If growing hardneck garlic, snap off the scapes that appear in late Spring. prepare them as you would asparagus…very similar just far better. The scapes make a wonderful Pesto.
DO NOT water 2 – 3 weeks prior to harvest. Garlic is susceptible to mould and fungus, which will shorten its shelf life or destroy the bulb altogether.
Garlic should be dug while there are still at least 4 green leaves on the plants, since these leaves are attached to the papery wrappers on the bulbs, which quicky deteriorate in the soil once the leaves die.
Wrapperless bulbs do not keep well, those with 4 – 5 wrappers can be cleaned properly and stored optimally.
Garlic left in the ground too long tends to split, allowing soil, moisture and potentially disease to get in.
Pull the garlic out with a fork taking care not to damage the bulb.
Bunch the garlic into groups of 10 – 15 and tie loosely together with twine. Hang to cure in a well ventilated room or shed. curing takes around 10 days – 4 weeks.
the purpose of curing is two-fold – to increase shelf life and most importantly to develop the flavour of the garlic.
We test our garlic by checking the stems. If it snaps off easily then its done. After 2 weeks we braid some of our garlic, it is then further cured by 2 weeks.

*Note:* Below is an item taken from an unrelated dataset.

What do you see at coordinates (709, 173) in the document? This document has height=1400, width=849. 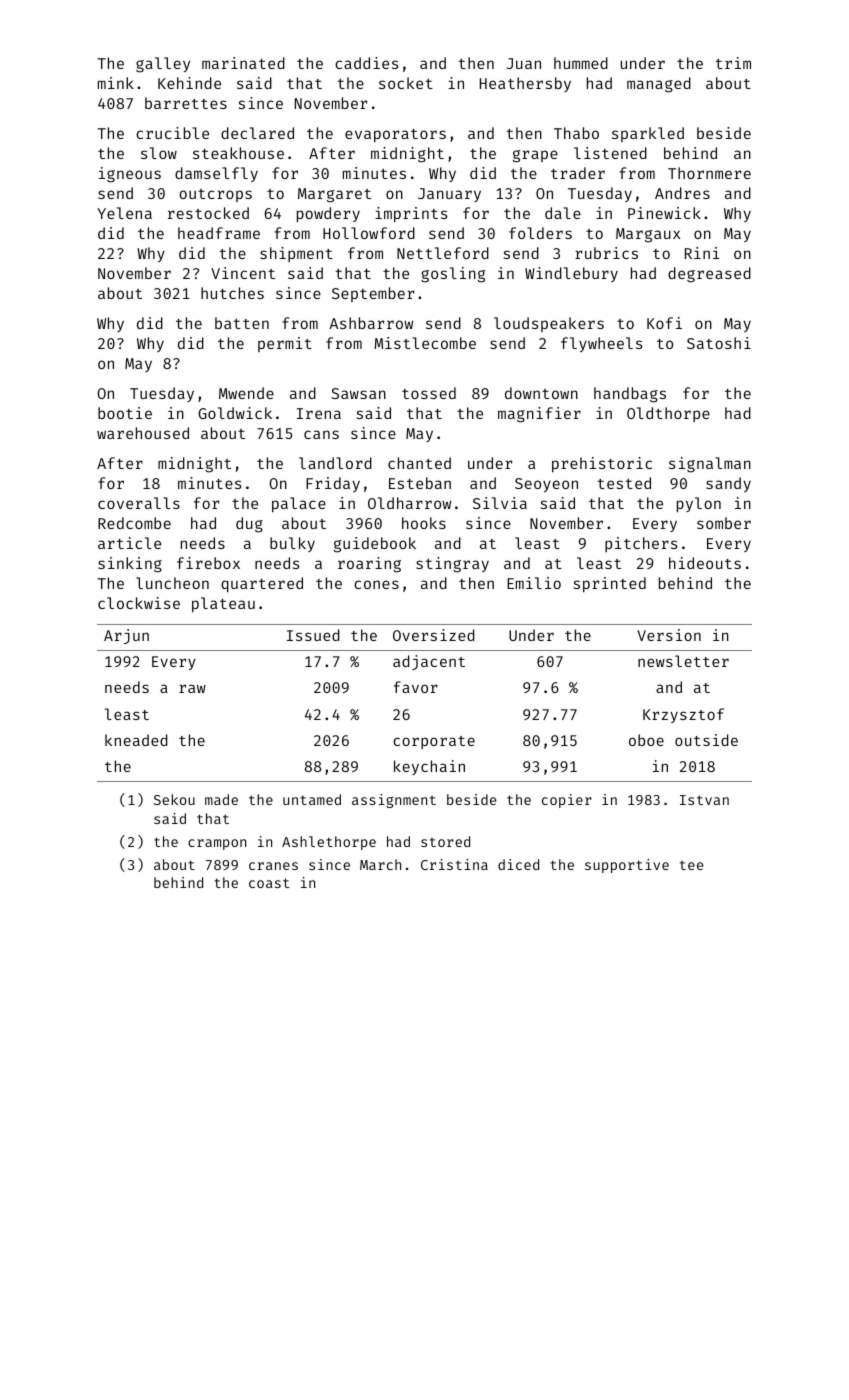 I see `Thornmere` at bounding box center [709, 173].
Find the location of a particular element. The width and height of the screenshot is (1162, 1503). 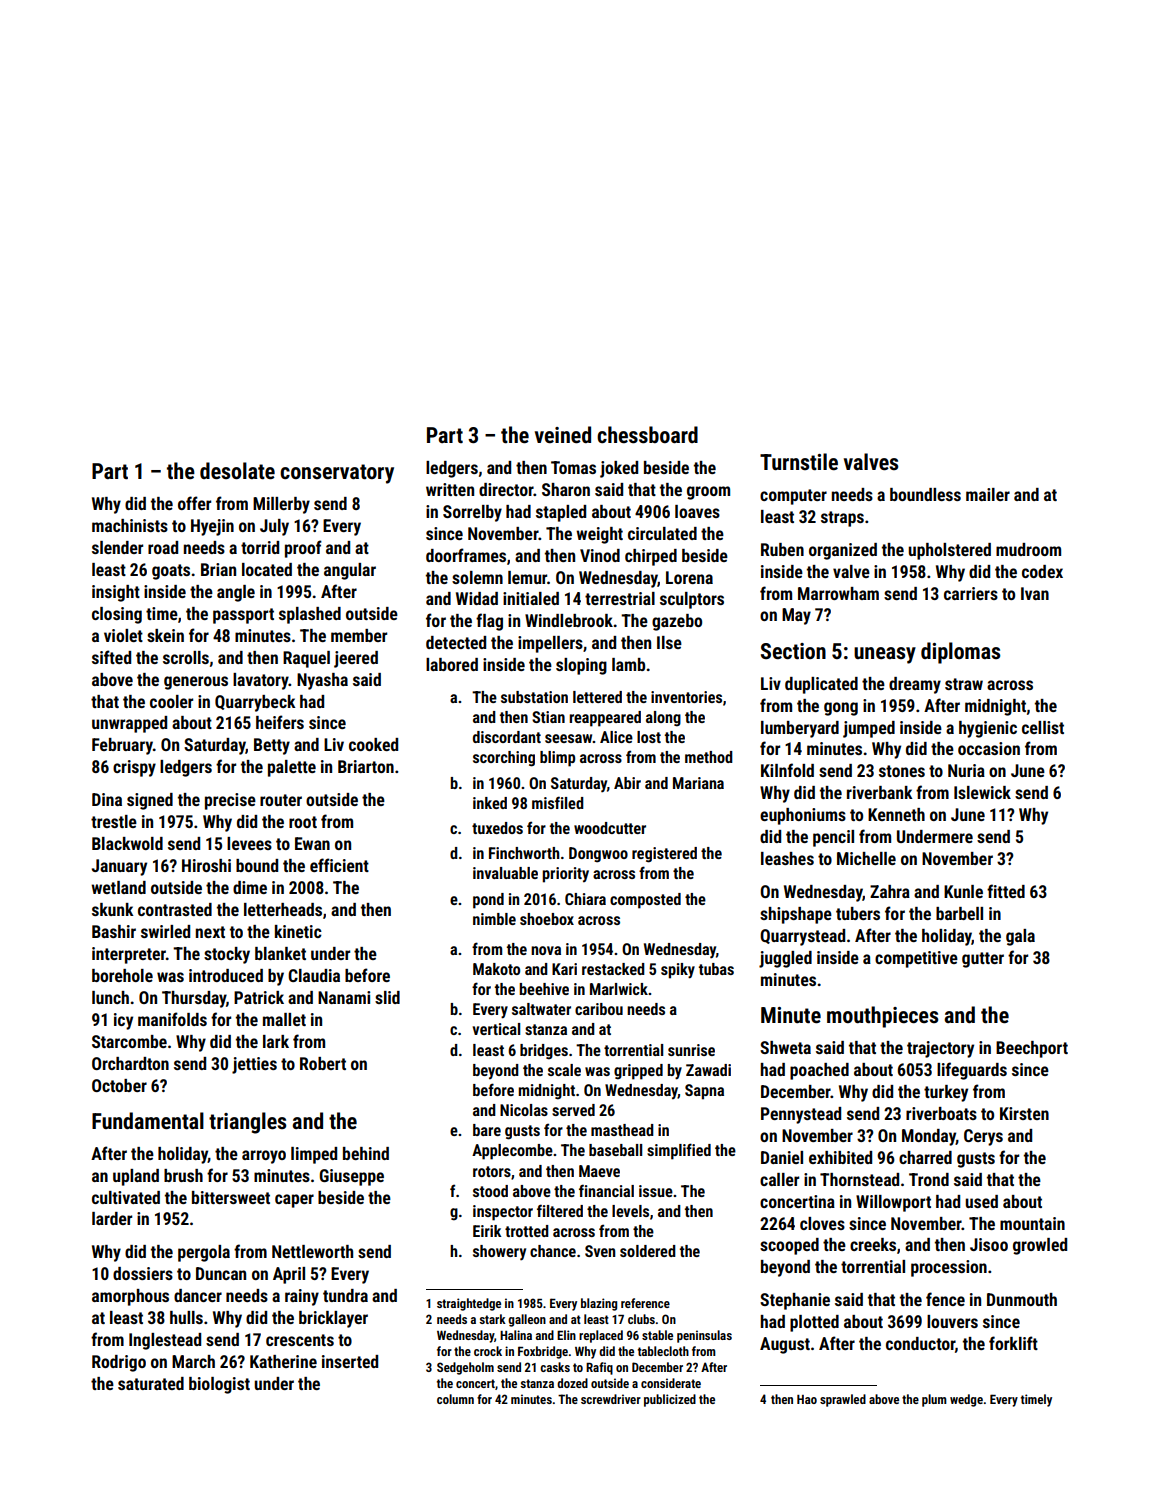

Once cured clip off the roots and tops at about 3cm above the head. Stored in a well ventilated cool room your garlic should last at least 8 months.
1/4 cup pine nuts / cashews
3/4 cup coarsely chopped garlic scapes *
Juice and zest of 1/2 lemon
1/2 teaspoon salt
A few generous grinds of black pepper
1/2 cup extra virgin olive oil
1/4 cup grated Parmigiano Reggiano cheese
*Or use half scapes and half basil
In a small, pan set over very low heat, lightly toast the pine nuts, stirring or tossing occasionally until just beginning to brown, about 2-3 minutes. Remove from the heat and let cool for a few minutes.
Combine the scapes, pine nuts, lemon juice and zest, salt, and pepper in the bowl of a food processor fitted with the blade attachment. Pulse about 20 times, until fairly well combined. Pour in the olive oil slowly through the feed tube while the motor is running. When the oil is incorporated, transfer the pesto to a bowl and stir in the grated cheese. Bon Appetit!